2013年07月24日

一瞬の海

昨日の午後、殆ど雨に濡れず市場から店まで帰りついたということは、すでにお伝えしたとおりです。

昼過ぎから、何度か強い降りに見舞われた神保町界隈は、午後4時頃には、ほぼ小止みとなっておりました。

置き傘もあったのですが、あえて手にせず帰路に着いて、渋谷駅で井の頭線に乗り換えようと渋東シネタワービルから地上に出ると、雷鳴がとどろき、地面は雨のしぶきで白くなっております。

そこからビルの裏手に出て、狭い道路をひとつ渡れば、あとは駒場東大前駅までの間、濡れることはありません。しかし、その僅か数メートルを走る気も失せさせるような降りでした。

そこで、バッグに入れていた文庫本を読みながら、ビルの中で降りがおさまるのを待つことにしたのです。

CA3K0693 - コピー10分、もう少し経ったでしょうか、急速に雨脚は弱まり、歩いて数歩の道を渡り、井の頭線の電車に乗って店に帰ることが出来ました。駒場に着くと、傘もいらないほどに、上がっておりました。
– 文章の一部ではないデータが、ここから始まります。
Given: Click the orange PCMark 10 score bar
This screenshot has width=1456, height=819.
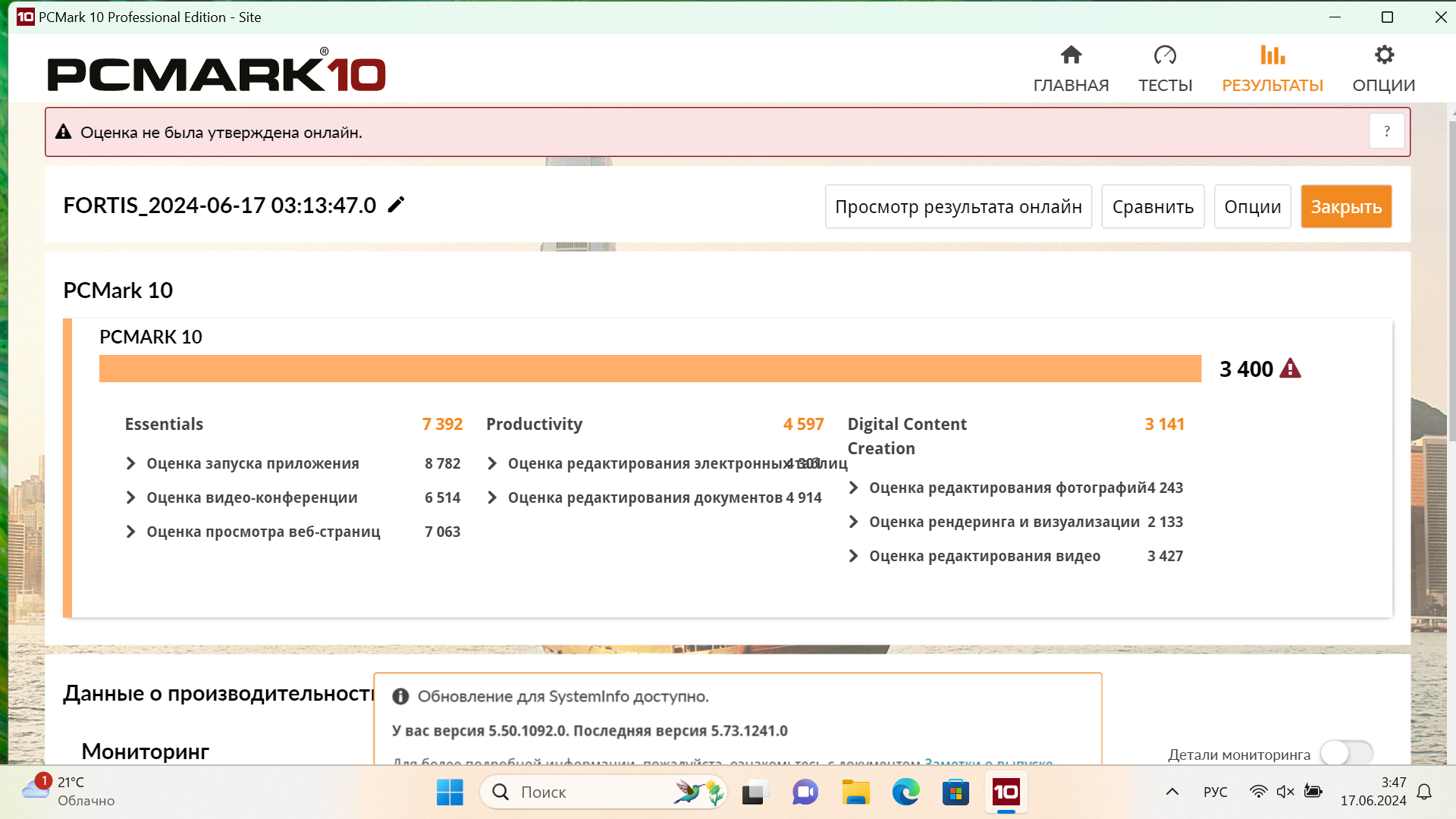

しかし店の前は、本棚がずっと奥まで押し込められていて、店内にも何台か入れてあります。普段はおっとりした店番のΧ君が、やや興奮気味に、降りの凄さを語ってくれました。

それによると、店主が会館を出た午後4時頃から、まるで夜になったかと思うほど空が暗くなり、やがて表が真っ白に見えるような雨が降ってきたというのです。

雨に備えて一応は引っ込めてあった本棚にも、たちまち水しぶきがかかり始め、慌ててさらに奥へしまいこんだというわけでした。

当然のように売上は最低の一日でしたが、被害が出なかっただけ、まだましだと思わなければなりません。

夜、家に帰ると家人から、お隣と筋向いの二つのビルの地下に水が入り、大変な騒ぎだったと聞かされました。今は人工河川となっている近くの呑川が氾濫し、やや低くなっている我が家の周り一帯は「まるで海のよう」になったと言います。

そんな目黒、世田谷のゲリラ豪雨も、さしたるニュースとして取り上げられることはありませんでした。それは、もちろん幸いなことでありました。